Saint Petersburg is rich in beautiful churches and cathedrals. Even though our trip to the city lasted almost eleven full days it was impossible to visit all the Saint Petersburg churches we wanted to see. We compiled a list of eight churches and cathedrals that we found the most enticing.
Maybe it should have been nine or even ten, but unfortunately the Smolny Cathedral was packed from tip to toe like it was going to be shipped to another destination. The Naval Cathedral in Kronstadt is supposed to be beautiful as well, but we never made it out there.

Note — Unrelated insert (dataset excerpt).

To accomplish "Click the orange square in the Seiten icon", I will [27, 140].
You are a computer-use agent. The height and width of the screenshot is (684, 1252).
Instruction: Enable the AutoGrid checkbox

Except for the Church of the Savior on the Spilled Blood and St Isaac’s Cathedral – which are both museums – all the other Saint Petersburg churches and cathedrals we visited were free to enter. Although we read beforehand that for some churches and cathedrals a dress code applied, we saw people in shorts, short skirts and sleeveless shirts enter without being stopped or asked to dress more appropriate.
Church of the Savior on the Spilled Blood
Built on the spot where Tsar Alexander II got assassinated in 1881, the Church of the Savior on the Spilled Blood is the most iconic of all religious edifices in Saint Petersburg. The colored onion domes draw the attention first, but the mosaic rich interior is a feast for the eyes as well. Because it’s so unbelievably picturesque we’ve dedicated a separate post to it that you’ll find here.
St Isaac’s Cathedral
It took forty years to build St Isaac’s Cathedral, which was completed in 1858 and was once one of Russia’s principal cathedrals, but is a museum now. Its façade is decorated by 112 solid granite columns, while the interior is magnificently decorated with sculptures, paintings, mosaics and stained-glass panels. We made the mistake of visiting on a Monday, when both the Hermitage and Peterhof are closed, so many tour groups occupied the space. It is possible to climb 262 steps to the colonnade surrounding the dome of the cathedral for some panoramic views of the city.
The early 19th-century Kazan Cathedral is dedicated to the icon Our Lady of Kazan. Usually there’s a line of worshippers waiting to kiss the image of the icon. With its impressive 111 meter long colonnaded façade overlooking Nevsky Prospekt, the famous shopping street of Saint Petersburg, almost any visitor to the city will see it one way or the other. The cathedral was modeled after Saint Peter’s in Rome and is one of the largest cathedrals in Russia, the dome being 80 meters high.
Designed in Russian baroque style the blue and white Nikolsky Cathedral (or St Nicholas Cathedral) is a real stunner with its spires and golden domes. Located in the Kolomna neighborhood it was constructed in a square that had originally been built as a naval parade ground. Visiting the church, however, is limited to just a small area and photography is not allowed inside.
With its gold-starred sky-blue domes the Trinity Cathedral (also called Troitsky Cathedral) is one of the iconic landmarks of Saint Petersburg. The central dome of the 1835 cathedral collapsed in 2006 after a big fire, but has been fully restored to its former glory. The interior of this working church, however, is very sober and underwhelming (especially for St Petersburg standards).
St Peter and Paul’s Cathedral
Part of the Peter and Paul Fortress – which constitutes the foundation of the city of Saint Petersburg – the St Peter and Paul’s Cathedral is the burial place of Russian tsars. Completed in 1733 it is the second highest building in the city, the 122,5 meter high bell tower of the cathedral (which can be climbed) being visible from all around the city center. The baroque interior reminds that of an imperial palace, gold being the dominant color. Especially the tombs of Tsar Peter the Great and the chapel of St Catherine, where the remains of the last Tsar, Nicholas II, and his family have been buried, draw the attention of visitors.
Trinity Cathedral (Alexander Nevsky Monastery)
Founded in 1710 by Peter the Great the Alexander Nevsky Monastery is the oldest and most important religious institution in Saint Petersburg. The classical Trinity Cathedral, which was completed in 1790, is the centerpiece of the monastery. Although the outside isn’t that spectacular, the interior is beautiful. Regretfully we cannot show you this, since photography is forbidden inside the cathedral.
Located in the south of Saint Petersburg, not far from Moskovskaya metro station (blue line 2), the pink (or is it red?) and white sugar candy Chesme Church is a petite delight. The little church was consecrated in 1780 in memory of the battle of Chesme, where tsarist Russia booked a great victory over the Ottoman empire. The church was built on the spot where Catherine the Great received the news.